### TRECHO DO DOCUMENTO
══════

"Verdadeiramente, homem de bem é o que pratica a lei da justiça, amor e caridade, na sua maior pureza". A frase - muito atual na sociedade brasileira que, em época de discussão sobre armamento, subverte o significado de "cidadão de bem" - foi dita há quase 200 anos pelo professor, pedagogo e estudioso francês Hippolyte Léon Denizard Rivail.
Hippolyte, que mais tarde adotou o pseudônimo de Allan Kardec, é considerado o pai do espiritismo, cuja doutrina, mensagens e profecias são muito difundidas no Brasil (um dos países mais espíritas do mundo em termos de número de adeptos). Portanto, não é exagero dizer que a cinebiografia "Kardec", que estreia nesta quinta-feira (16) em mais de 400 salas do Brasil, incluindo o Espírito Santo, era esperada com muita ansiedade pelos kardecistas.
Inspirado no livro homônimo do jornalista Marcel Souto Maior, "Kardec" é dirigido por Wagner de Assis, diretor que já flertou com assuntos de cunho espiritual em projetos como "A Menina Índigo" (2016) e "Nosso Lar" (2010), que levou mais de quatro milhões de pessoas aos cinemas.

══════

### INSTRUÇÃO 1
No trecho sobre o filme "Kardec", quem é o diretor do filme?

══════

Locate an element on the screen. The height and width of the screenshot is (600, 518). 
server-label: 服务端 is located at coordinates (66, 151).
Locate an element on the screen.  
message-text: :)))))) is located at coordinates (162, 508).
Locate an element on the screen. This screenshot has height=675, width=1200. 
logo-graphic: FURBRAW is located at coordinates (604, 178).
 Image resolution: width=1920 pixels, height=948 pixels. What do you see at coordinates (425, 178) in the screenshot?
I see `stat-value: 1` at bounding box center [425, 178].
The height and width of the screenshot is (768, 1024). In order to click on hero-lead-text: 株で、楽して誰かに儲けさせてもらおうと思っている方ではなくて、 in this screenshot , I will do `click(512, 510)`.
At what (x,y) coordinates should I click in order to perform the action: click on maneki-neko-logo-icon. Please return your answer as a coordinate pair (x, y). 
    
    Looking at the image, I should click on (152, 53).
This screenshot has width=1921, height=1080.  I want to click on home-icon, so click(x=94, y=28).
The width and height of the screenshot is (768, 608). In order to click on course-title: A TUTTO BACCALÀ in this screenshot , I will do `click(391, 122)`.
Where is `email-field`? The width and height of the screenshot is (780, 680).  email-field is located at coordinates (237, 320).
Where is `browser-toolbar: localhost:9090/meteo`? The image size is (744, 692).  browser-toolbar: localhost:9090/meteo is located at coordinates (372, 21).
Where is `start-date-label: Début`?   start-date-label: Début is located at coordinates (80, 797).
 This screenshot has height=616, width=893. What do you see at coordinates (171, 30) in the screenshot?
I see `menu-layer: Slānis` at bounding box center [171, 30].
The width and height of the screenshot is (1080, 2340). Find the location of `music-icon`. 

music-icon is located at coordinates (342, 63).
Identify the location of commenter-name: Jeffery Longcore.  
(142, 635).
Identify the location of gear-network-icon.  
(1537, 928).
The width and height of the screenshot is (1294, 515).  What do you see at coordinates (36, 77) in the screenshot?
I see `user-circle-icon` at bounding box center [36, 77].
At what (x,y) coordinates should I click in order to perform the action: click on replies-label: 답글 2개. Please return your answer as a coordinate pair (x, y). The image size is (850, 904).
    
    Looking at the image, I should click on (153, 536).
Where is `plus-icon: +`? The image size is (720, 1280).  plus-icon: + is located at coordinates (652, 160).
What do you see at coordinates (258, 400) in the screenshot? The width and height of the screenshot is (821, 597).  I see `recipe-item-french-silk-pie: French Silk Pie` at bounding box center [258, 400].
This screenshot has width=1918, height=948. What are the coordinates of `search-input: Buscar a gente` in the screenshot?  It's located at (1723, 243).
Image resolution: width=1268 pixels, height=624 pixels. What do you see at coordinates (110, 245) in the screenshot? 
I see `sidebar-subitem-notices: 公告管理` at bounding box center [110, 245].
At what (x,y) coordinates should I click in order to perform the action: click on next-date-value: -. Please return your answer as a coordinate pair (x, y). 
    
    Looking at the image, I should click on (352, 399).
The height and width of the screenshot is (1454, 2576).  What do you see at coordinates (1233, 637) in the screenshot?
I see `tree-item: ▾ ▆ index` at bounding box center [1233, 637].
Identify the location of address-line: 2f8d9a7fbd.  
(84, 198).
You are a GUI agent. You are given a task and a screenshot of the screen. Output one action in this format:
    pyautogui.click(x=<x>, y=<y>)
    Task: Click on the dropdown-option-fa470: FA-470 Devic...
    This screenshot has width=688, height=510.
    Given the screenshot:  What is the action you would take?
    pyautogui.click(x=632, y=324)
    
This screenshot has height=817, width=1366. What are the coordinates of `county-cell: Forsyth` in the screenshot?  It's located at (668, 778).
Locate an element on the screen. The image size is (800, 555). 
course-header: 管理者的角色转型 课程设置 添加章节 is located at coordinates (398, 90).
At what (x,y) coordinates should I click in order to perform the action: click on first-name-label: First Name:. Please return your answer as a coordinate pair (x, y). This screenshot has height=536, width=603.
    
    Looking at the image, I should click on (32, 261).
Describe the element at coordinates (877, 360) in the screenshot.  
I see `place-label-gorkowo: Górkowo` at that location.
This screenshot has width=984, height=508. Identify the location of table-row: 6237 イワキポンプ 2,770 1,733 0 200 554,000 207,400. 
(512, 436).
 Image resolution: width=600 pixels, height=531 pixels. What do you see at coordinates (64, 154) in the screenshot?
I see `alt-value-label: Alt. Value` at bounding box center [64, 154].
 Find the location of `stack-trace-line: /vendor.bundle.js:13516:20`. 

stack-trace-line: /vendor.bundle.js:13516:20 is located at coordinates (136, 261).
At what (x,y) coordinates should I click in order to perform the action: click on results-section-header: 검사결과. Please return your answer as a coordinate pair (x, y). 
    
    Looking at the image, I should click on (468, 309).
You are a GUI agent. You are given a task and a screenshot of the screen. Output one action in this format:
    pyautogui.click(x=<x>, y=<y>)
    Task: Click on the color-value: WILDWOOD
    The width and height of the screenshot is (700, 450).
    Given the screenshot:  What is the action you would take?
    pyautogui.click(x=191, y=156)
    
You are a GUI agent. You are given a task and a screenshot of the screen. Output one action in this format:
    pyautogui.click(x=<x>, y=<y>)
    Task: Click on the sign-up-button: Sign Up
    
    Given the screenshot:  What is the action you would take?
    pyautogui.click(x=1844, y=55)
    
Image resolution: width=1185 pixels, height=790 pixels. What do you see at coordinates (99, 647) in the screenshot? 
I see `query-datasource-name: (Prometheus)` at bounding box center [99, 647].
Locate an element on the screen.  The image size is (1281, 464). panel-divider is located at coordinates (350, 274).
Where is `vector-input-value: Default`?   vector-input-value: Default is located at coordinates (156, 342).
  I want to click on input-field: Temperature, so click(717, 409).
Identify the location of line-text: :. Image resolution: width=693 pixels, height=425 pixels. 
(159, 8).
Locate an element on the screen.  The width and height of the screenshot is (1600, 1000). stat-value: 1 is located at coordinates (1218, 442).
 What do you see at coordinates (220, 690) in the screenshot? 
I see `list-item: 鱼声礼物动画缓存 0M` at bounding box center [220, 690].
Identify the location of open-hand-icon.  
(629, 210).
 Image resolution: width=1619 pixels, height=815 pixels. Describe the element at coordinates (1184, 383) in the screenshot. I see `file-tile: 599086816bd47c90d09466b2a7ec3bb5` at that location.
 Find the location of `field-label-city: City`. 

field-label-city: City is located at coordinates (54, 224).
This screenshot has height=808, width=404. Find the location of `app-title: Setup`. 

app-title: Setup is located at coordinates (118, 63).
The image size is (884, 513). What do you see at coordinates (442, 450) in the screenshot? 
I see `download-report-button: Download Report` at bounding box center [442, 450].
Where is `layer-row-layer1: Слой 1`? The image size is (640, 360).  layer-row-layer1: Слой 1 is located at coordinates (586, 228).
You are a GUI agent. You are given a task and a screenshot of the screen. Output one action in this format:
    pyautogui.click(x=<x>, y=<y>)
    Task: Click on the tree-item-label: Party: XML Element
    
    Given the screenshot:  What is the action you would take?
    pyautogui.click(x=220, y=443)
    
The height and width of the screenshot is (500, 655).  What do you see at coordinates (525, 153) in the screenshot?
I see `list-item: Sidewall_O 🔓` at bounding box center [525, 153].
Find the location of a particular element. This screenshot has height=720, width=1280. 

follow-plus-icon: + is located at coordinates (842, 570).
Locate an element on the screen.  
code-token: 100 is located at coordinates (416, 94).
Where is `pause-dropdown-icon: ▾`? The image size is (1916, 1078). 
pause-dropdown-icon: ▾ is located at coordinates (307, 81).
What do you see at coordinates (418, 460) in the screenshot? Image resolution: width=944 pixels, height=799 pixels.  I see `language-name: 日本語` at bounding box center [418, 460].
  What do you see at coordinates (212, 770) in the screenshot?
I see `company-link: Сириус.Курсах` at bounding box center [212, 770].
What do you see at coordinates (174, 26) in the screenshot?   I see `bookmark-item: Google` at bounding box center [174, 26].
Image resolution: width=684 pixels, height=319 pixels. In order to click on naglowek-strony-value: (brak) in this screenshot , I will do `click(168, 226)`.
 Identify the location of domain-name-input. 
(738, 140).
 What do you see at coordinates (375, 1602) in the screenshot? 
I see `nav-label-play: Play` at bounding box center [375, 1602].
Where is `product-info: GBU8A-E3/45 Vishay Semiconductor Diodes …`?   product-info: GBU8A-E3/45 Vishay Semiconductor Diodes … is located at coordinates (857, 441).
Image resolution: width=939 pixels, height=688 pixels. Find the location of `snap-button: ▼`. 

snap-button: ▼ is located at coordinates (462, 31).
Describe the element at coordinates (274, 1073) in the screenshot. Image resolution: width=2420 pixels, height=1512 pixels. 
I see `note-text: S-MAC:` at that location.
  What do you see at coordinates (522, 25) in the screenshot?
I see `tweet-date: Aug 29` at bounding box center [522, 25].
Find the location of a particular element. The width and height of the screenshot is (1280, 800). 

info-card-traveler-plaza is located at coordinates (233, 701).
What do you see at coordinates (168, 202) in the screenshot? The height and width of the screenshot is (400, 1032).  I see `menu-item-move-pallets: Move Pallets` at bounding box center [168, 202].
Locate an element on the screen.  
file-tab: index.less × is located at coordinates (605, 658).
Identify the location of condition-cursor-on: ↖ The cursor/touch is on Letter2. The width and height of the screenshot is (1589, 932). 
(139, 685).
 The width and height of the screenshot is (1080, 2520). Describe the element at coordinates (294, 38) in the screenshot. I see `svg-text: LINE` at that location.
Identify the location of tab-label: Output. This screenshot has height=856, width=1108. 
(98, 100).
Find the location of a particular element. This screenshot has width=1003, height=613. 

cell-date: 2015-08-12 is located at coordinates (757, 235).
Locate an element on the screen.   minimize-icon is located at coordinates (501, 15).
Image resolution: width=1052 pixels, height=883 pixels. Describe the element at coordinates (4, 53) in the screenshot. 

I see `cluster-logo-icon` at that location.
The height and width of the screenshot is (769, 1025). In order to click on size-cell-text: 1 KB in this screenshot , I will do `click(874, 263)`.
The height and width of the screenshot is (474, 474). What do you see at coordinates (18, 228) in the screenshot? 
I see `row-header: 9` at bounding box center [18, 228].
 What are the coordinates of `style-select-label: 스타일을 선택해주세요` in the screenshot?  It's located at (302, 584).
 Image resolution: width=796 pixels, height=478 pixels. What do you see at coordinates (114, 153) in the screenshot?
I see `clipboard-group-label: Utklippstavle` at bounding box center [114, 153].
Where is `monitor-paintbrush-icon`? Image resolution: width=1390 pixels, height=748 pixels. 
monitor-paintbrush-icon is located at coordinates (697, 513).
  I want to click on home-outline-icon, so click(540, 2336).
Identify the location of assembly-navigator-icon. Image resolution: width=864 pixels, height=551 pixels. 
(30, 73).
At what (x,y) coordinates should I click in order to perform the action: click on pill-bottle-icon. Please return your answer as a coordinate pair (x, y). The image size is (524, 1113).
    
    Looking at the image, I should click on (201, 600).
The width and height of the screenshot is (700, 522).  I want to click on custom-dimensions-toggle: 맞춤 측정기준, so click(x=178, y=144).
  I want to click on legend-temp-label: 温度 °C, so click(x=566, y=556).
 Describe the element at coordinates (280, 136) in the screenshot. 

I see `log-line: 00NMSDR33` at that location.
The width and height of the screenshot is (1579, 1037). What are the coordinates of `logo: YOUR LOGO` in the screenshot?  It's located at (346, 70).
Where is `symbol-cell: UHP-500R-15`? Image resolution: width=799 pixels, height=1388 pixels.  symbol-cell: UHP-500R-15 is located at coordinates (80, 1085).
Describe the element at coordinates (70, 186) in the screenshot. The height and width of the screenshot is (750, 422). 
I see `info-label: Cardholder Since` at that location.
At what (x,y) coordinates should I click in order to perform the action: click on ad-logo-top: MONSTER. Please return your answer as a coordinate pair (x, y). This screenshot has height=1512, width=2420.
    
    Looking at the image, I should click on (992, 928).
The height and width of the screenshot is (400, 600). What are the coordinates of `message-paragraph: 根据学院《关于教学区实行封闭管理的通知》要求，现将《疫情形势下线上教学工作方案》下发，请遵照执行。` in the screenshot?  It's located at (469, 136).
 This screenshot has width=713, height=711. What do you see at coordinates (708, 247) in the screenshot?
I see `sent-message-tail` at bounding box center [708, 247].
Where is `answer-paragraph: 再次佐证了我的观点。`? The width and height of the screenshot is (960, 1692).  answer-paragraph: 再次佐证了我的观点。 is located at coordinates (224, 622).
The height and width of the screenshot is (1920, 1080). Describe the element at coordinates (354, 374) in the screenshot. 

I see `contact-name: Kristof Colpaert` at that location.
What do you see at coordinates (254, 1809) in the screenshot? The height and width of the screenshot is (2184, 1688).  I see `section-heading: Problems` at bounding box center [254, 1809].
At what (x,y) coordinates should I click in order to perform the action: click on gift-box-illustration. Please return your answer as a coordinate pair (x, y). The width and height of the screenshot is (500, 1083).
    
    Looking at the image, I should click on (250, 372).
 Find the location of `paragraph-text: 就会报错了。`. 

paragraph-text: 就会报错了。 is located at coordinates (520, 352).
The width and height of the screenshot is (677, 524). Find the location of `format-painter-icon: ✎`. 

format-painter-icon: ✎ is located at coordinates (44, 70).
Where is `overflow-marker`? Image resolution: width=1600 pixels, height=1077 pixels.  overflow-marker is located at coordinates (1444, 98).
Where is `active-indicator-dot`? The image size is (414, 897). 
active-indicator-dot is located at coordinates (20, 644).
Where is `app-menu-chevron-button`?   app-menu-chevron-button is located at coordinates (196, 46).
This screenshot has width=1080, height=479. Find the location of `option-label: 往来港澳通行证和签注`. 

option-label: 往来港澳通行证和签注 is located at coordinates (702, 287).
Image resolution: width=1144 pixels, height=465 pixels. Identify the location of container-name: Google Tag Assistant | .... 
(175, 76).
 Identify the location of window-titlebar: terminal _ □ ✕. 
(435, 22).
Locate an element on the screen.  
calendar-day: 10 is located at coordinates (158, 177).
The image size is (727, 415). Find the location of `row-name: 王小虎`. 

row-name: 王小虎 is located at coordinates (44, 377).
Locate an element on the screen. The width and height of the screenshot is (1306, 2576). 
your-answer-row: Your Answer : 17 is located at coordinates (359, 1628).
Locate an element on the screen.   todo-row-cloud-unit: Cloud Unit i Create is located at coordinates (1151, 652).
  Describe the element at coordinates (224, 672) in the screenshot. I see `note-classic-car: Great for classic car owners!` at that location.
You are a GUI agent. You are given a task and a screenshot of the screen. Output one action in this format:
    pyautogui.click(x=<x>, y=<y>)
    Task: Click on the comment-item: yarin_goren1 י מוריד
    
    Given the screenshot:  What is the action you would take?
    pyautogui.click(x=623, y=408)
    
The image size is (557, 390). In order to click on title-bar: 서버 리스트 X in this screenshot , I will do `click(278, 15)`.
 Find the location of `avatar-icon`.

══════

### INSTRUÇÃO 2
Formate como lista JSON de strings, uma string por linha e sem linhas em branco, as linhas dos dados fornecidos que começam na que contém "The width and height of the screenshot is (768, 608)." e seguem até a que contém "coordinates (237, 320).", ambas incluídas.

### RESPOSTA ESCRITA 1
Wagner de Assis.

### RESPOSTA ESCRITA 2
[
  "The width and height of the screenshot is (768, 608). In order to click on course-title: A TUTTO BACCALÀ in this screenshot , I will do `click(391, 122)`.",
  "Where is `email-field`? The width and height of the screenshot is (780, 680).  email-field is located at coordinates (237, 320)."
]